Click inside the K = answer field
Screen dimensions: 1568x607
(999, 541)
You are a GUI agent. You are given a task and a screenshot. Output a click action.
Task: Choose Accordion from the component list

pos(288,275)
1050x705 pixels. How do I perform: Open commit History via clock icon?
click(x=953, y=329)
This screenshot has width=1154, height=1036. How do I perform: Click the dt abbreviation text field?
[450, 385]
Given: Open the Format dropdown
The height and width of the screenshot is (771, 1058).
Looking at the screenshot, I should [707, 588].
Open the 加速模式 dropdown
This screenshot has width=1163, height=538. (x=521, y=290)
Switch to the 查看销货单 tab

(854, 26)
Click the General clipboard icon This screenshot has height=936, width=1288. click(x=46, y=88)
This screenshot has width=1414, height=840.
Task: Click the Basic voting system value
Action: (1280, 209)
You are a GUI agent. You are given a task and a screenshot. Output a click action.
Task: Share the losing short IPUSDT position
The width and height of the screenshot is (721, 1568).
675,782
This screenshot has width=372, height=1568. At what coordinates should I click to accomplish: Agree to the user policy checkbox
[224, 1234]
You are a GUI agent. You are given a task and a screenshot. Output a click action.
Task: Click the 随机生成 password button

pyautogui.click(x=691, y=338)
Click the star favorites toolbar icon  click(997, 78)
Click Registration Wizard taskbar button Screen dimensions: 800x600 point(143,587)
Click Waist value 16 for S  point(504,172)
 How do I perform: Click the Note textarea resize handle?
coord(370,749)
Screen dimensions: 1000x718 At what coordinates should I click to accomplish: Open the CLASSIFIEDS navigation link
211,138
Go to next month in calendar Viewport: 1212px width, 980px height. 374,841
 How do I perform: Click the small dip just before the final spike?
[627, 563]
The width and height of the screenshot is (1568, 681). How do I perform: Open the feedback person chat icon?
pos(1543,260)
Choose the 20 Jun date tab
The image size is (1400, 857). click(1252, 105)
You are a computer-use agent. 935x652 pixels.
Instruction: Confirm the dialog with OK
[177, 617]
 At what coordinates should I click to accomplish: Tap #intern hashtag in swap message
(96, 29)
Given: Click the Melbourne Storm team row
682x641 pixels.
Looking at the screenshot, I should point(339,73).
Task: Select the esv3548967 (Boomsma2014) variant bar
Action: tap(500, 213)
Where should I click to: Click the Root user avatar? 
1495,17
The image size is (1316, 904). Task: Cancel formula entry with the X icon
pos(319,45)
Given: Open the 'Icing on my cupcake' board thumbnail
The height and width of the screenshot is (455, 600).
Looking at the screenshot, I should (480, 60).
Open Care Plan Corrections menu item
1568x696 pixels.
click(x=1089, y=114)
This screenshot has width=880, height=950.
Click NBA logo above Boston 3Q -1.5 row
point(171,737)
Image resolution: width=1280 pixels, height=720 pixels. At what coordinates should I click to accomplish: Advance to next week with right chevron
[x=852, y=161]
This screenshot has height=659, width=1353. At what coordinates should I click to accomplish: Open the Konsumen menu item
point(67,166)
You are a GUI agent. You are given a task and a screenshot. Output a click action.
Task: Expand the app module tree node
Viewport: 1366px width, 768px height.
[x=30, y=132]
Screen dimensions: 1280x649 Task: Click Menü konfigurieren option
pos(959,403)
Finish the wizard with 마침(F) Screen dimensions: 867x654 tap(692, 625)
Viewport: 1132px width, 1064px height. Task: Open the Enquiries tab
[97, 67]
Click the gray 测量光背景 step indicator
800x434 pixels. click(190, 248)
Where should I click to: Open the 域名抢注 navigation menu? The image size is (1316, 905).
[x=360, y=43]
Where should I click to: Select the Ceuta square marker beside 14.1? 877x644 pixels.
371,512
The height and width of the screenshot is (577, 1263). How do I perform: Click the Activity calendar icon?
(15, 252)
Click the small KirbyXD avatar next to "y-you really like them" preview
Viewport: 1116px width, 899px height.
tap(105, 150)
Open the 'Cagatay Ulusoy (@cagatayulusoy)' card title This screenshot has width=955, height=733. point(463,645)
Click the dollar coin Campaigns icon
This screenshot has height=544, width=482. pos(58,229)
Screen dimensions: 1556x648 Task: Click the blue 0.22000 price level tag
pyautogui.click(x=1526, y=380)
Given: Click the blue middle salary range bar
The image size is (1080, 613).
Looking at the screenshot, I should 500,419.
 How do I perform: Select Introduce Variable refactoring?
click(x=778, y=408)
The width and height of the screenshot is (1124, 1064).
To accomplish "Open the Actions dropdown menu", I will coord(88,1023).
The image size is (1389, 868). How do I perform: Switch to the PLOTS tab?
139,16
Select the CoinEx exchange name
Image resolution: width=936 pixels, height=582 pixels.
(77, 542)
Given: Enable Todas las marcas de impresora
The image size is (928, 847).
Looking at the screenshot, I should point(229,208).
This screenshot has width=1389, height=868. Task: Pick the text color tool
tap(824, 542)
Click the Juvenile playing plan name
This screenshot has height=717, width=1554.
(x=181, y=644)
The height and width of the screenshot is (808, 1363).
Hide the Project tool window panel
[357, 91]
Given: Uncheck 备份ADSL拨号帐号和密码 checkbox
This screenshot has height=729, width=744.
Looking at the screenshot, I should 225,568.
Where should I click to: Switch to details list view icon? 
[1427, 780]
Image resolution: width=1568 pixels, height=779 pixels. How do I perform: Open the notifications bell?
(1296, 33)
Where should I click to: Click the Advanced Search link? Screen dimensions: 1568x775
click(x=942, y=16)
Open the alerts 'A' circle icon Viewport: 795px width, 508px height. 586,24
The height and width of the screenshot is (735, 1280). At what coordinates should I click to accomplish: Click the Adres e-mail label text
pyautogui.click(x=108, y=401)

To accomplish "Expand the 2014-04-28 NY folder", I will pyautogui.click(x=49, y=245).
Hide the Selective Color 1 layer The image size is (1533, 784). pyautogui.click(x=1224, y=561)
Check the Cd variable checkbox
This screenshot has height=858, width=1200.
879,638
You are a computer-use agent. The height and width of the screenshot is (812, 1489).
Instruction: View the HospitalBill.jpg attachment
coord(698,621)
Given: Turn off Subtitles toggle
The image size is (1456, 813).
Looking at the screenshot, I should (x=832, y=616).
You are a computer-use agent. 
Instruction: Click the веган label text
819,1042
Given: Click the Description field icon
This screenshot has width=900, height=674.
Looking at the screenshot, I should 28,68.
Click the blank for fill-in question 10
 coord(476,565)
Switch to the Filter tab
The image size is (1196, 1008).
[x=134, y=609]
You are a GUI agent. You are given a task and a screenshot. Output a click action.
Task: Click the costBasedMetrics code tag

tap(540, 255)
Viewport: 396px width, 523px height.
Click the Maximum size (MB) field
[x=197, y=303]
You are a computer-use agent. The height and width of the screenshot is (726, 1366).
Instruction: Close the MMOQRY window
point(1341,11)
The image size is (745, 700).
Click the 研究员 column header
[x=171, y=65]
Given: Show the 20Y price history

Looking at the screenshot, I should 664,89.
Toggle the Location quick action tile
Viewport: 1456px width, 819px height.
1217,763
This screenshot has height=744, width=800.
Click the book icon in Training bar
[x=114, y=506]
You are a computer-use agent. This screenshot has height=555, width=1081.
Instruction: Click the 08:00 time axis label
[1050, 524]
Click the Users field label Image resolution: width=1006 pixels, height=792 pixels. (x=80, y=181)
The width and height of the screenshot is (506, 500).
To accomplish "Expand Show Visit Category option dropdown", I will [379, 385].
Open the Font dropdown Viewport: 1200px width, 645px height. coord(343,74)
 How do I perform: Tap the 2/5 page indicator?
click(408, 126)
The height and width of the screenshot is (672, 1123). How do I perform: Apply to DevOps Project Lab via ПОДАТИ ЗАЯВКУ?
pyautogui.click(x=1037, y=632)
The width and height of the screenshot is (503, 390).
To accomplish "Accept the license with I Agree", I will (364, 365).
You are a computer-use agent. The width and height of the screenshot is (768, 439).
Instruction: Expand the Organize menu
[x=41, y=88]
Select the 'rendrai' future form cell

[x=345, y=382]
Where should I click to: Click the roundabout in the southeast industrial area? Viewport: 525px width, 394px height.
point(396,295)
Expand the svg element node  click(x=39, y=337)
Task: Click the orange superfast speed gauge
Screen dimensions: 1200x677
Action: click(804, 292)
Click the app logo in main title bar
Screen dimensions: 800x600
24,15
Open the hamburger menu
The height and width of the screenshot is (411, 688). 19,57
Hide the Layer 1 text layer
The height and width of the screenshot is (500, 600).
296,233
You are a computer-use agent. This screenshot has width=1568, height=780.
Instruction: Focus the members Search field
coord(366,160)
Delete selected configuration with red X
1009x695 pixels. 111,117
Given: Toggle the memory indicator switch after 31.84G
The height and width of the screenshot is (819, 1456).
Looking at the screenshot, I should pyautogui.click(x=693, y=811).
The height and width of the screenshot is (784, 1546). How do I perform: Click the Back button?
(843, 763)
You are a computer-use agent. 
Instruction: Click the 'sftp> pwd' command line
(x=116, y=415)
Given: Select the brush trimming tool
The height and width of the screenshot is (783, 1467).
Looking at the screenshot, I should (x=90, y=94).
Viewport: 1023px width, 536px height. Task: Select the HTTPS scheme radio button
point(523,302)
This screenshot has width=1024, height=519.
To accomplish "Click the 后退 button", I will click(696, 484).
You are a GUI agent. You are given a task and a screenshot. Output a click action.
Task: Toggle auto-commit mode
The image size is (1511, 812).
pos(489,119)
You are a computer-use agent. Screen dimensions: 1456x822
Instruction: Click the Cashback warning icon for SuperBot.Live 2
────────────────────────────────────────
PROBLEM TO WORK ON: Quote the lines of the records above exactly, starting at the line containing "Given: Enable Todas las marcas de impresora" and ending at the line containing "[1427, 780]".

RESULT FOR THIS EXERCISE:
Given: Enable Todas las marcas de impresora
The image size is (928, 847).
Looking at the screenshot, I should point(229,208).
This screenshot has width=1389, height=868. Task: Pick the text color tool
tap(824, 542)
Click the Juvenile playing plan name
This screenshot has height=717, width=1554.
(x=181, y=644)
The height and width of the screenshot is (808, 1363).
Hide the Project tool window panel
[357, 91]
Given: Uncheck 备份ADSL拨号帐号和密码 checkbox
This screenshot has height=729, width=744.
Looking at the screenshot, I should 225,568.
Where should I click to: Switch to details list view icon? 
[1427, 780]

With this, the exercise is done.